Exercise requirements. Your output must be the lines below from the line containing "This screenshot has height=311, width=679." to the line containing "This screenshot has width=442, height=232.", both lines included, reproduced exactly and without pictures.

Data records
*-*-*
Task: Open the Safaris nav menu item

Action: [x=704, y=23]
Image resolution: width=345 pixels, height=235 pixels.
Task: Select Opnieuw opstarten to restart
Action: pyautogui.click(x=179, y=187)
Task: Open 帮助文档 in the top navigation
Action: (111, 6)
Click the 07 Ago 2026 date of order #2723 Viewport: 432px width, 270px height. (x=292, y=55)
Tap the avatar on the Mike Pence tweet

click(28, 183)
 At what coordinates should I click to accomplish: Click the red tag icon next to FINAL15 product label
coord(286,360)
*-*-*
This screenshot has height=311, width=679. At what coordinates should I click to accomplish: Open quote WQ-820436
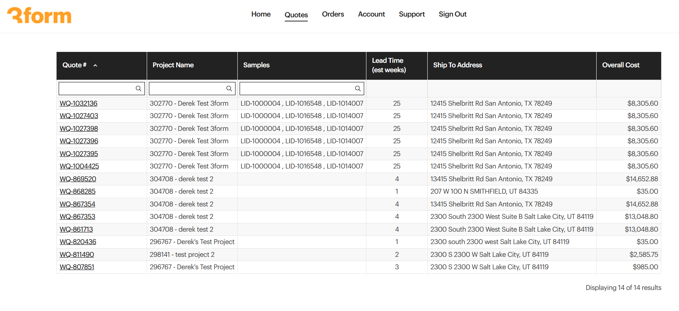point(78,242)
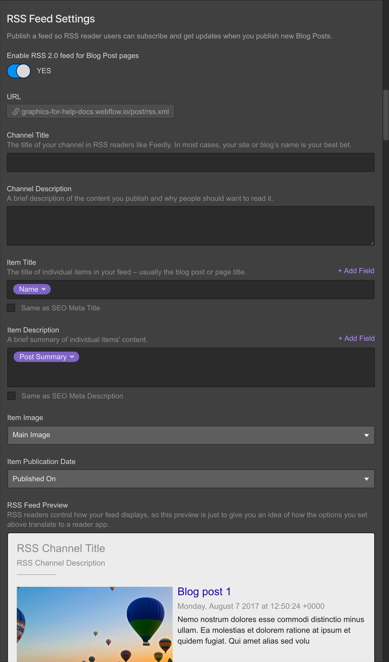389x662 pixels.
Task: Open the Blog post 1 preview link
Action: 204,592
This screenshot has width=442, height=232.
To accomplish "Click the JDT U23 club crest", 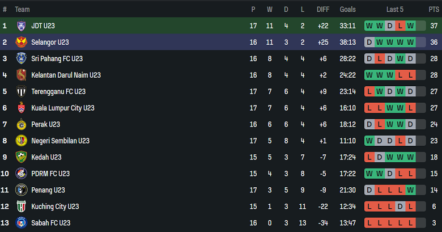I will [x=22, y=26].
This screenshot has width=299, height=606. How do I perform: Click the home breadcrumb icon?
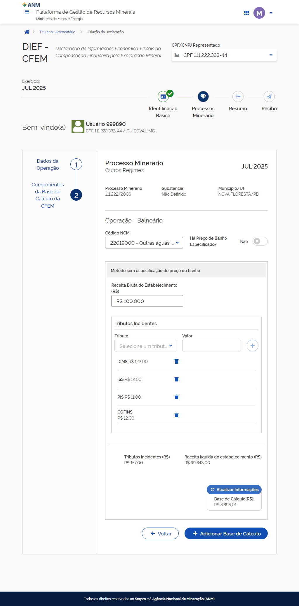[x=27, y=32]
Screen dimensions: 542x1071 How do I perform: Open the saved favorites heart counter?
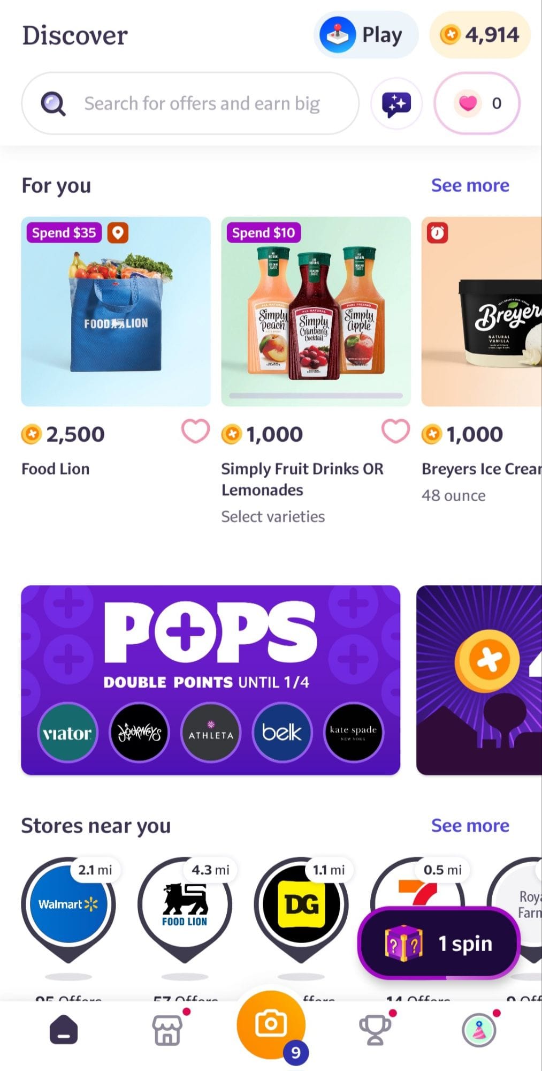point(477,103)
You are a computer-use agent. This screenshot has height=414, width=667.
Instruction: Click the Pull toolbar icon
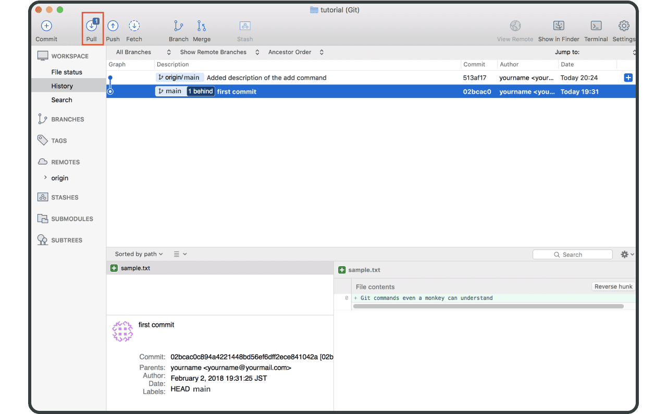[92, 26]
*-*-*
Exercise answer.
This screenshot has height=311, width=679. At what coordinates should I click to accomplish: Open quote WQ-820436
point(78,242)
389x662 pixels.
Task: Open the Blog post 1 preview link
Action: 204,592
This screenshot has width=442, height=232.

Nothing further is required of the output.